Name: \_\_\_\_\_

### **Rules and Hints**

- The MIPS cheat sheet and datapath diagram are attached at the end of this exam for your reference.
- You may use one handwritten  $8.5 \times 11$ " cheat sheet (front and back). This is the only additional resource you may consult during this exam. No calculators.
- You may write your answers in the form *[mathematical expression][units]*. There is no need to actually do the arithmetic.
- Include step-by-step explanations and comments in your answers, and show as much of your work as possible, in order to maximize your partial credit.
- You may use extra scratch paper if you need more space, but make it clear where to find your answer to each question.

#### Grade

|                                                    | Your Score | Max Score |
|----------------------------------------------------|------------|-----------|
| Problem 1: Tracing the MIPS datapath               |            | 30        |
| Problem 2: Pipeline performance and implementation |            | 25        |
| Problem 3: Average memory access time              |            | 20        |
| Problem 4: Cache tracing                           |            | 25        |
| Total                                              |            | 100       |

# Problem 1: Tracing the MIPS datapath (30 points)

Answer the following questions about the single-cycle datapath provided at the end of this exam. This is the datapath that executes a single instruction, from start to finish, on every clock cycle. Be sure to explain your answers if you want to receive partial credit.

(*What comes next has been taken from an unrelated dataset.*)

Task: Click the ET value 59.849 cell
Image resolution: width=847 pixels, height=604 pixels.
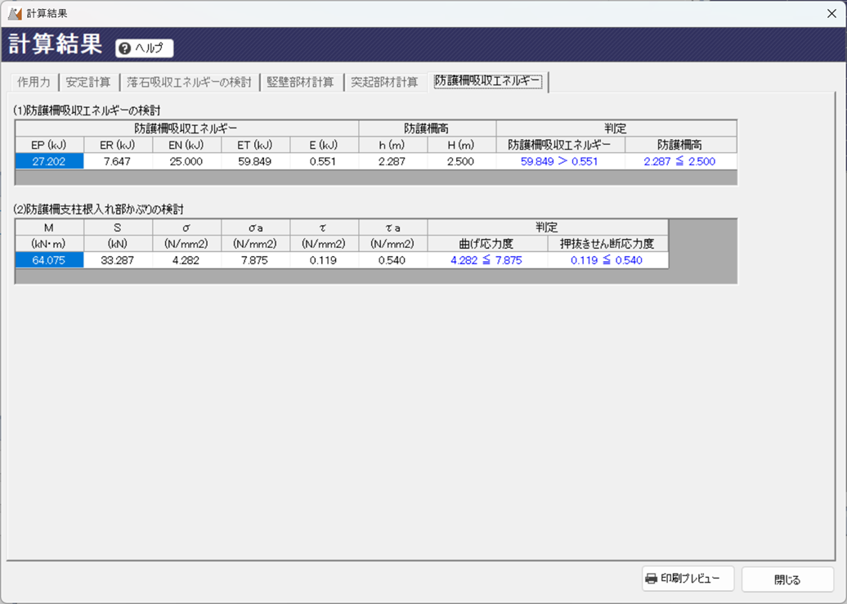Action: 255,161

Consider the execution of this instruction: BEQ \$t0, \$zero, \$L

Assume the following:

- The bits of this instruction are stored in addresses 1000–1003 in memory.
- The initial value in \$t0 is 0.
- The immediate operand (L) is 0xfffe.

Provide the exact numeric answer (in decimal, hex, or binary) to each question if possible. If not, describe the value without stating an exact number.

#### Part A: Instruction memory (4 points)

What value goes into the instruction memory's *Read Address* port? How many bits is that value?

What is the value of the instruction memory's Instruction[31:0] output?

#### Part B: Register file (7 points)

What values go into the register file's *Read Register 1* and *Read Register 2* ports? How many bits are those values?

What values go into the register file's *Write Register* and *Write Data* ports? How many bits are those values?

What is the value of the *RegWrite* control signal?

### Part C: ALU (7 points)

What are the values of the ALU's two data inputs? How many bits are those values?

What two values go into the ALU control unit? How many bits are those values?

What are the values of the ALU's *ALU result* and *Zero* outputs? How many bits are those values?

## Part D: Branch target adder (7 points)

What two values are input to the top right adder? How many bits are those values?

What is the output of the top right adder?

What is the output of the top right mux? Conceptually, what is this mux choosing between?

## Part E: Modifying the datapath (5 points)

How would you change this datapath to support BNE instead of BEQ?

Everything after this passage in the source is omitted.